South Korea turned down the North’s call to scrap scheduled joint military exercises with the United States, insisting that the annual war games are just for self-defense, not an act of war practice against Pyongyang.

South Korea’s Ministry of Unification yesterday called a package of North Korea’s conciliatory proposals “absurd” and stated that the upcoming Seoul-Washington exercises will take place as scheduled.

“It is North Korea that has violated the inter-Korean agreement to suspend all insults and abusive verbal attacks,” Kim Eui-do, the Ministry of Unification spokesman, responded yesterday. “Two weeks ago, it called for an end to slander and insults against each other, but it has continued its own verbal attacks and threats against us since then.”

The ministry also emphasized that the annual drills with the U.S. military are not intended to be a threat toward North Korea’s national security.

“Our military exercises are for self-defense, and we have always notified neighboring countries, including North Korea, of our plans in advance according to international practices and agreements,” Kim said. “Everyone knows that North Korea has put the Korean Peninsula at risk of crisis with its continuous provocations in the Yellow Sea, its crossing of the Northern Limit Line, as well as its torpedoing of the naval ship Cheonan and the shelling on the Yeonpyeong Island.”

The reunions for war-separated families should be regarded as separate from all other issues, not traded as a bargaining chip for North Korea, the spokesman said.

“The family reunions are an urgent humanitarian issue that cannot be linked to any political or military situation,” he added.
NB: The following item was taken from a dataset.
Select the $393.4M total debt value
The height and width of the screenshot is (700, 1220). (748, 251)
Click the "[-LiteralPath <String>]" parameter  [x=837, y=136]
On Thursday night, the Korean Central News Agency, the North’s official media outlet, released a statement in the name of the National Defense Commission, proposing to ease military tensions on the peninsula and improve inter-Korean relations.

As part of conciliatory efforts, North Korea demanded that the South stop all of “provocative acts,” and that both sides halt “slander and insults” against each other starting Jan. 30, the first day of Korea’s Lunar New Year.

The North considers South Korea’s military exercises near the five frontline islands in the Yellow Sea - a region regarded as a major flashpoint between the two Koreas - as an act of aggression.

If the South accepts these requests, then all inter-Korean matters would be resolved, including the botched plans for reunions of war-torn families, North Korea stated.

The two Koreas were supposed to hold family reunions last September, but North Korea cancelled them four days before the meetings were to take place. South Korea proposed to hold the reunions again in early January, but the North again declined.